In Exceptional People, Ian Goldin and Geoffrey Cameron, of the University of Oxford, carry out an evenhanded assessment of the costs and benefits of international migration. They find that all involved—the countries that receive immigrants, those that send them, and immigrants most of all—prosper when movement across borders is allowed without hindrance. Rapidly aging Europe increasingly depends on the labor of foreigners to keep its economy afloat. America would face a gray future if Mexicans and Asians stayed away.

Despite the hardships they face during their travels and the emotional distress they suffered because of separation from loved ones, immigrants continue to arrive in developed countries. Goldin and Cameron underscore the dramatic increase in earnings that can accompany migration: “A low-skilled construction laborer in the United States will work less than 4 minutes to make enough to buy a kilogram of flour, whereas a Mexican laborer at home will have to work for more than an hour.”

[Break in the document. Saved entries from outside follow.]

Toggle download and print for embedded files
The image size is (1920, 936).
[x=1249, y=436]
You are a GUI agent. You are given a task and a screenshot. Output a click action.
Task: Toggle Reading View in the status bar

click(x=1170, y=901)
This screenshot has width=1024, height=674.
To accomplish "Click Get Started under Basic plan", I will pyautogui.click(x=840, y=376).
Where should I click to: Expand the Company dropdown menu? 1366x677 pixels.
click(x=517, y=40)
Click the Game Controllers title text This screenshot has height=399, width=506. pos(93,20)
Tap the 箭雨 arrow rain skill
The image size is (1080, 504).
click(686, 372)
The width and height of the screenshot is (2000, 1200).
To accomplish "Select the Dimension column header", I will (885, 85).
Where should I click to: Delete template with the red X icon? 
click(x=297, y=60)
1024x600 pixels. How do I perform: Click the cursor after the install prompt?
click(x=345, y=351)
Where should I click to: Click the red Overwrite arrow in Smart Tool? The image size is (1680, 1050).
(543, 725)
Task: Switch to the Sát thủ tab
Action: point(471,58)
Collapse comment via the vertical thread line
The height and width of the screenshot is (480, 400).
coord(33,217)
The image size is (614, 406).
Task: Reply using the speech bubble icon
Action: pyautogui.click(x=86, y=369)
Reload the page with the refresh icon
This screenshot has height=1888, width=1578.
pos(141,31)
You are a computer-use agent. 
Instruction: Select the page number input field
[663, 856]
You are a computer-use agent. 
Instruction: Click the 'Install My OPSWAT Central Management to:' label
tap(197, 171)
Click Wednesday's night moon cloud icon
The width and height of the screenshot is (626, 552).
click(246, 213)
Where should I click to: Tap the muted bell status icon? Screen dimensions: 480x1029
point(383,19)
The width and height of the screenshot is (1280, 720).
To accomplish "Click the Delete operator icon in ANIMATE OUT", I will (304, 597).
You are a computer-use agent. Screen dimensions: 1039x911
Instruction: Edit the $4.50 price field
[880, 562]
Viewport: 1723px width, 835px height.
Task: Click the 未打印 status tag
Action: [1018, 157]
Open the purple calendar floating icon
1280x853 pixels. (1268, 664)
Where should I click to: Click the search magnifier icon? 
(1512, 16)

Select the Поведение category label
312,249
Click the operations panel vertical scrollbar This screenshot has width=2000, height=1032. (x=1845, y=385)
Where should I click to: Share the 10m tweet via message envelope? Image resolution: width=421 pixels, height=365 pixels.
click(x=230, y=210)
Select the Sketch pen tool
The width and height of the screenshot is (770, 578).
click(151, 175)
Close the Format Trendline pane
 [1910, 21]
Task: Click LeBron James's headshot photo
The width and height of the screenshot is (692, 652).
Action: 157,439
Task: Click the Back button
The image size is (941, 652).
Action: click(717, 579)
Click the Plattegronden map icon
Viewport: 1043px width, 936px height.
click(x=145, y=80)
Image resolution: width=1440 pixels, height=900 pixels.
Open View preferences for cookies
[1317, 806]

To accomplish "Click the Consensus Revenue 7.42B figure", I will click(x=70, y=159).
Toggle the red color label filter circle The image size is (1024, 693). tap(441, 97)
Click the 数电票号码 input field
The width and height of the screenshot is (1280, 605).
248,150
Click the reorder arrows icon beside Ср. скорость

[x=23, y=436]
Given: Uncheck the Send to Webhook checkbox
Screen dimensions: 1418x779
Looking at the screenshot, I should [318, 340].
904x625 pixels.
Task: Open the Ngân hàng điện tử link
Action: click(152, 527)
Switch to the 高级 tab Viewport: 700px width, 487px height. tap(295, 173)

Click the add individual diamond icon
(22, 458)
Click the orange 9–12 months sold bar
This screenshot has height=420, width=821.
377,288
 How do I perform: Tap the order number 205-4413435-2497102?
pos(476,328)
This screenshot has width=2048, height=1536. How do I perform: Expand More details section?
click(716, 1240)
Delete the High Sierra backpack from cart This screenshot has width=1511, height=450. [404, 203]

Saúl Linares, a factory worker from Long Island, New York, composed a song about the harsh treatment of immigrants by an official in Arizona. The “shameless, disgraceful immigrant hater,” Linares wrote, “puts the immigrants in jail / because he says that they are crooks / but they are only looking for a decent job / that they haven’t found in their own country.” Anti-immigration campaigners who consult Exceptional People will encounter hard-to-refute arguments that favor free movement; advocates of open borders will find in the book the data and reasoning they need to fortify their case.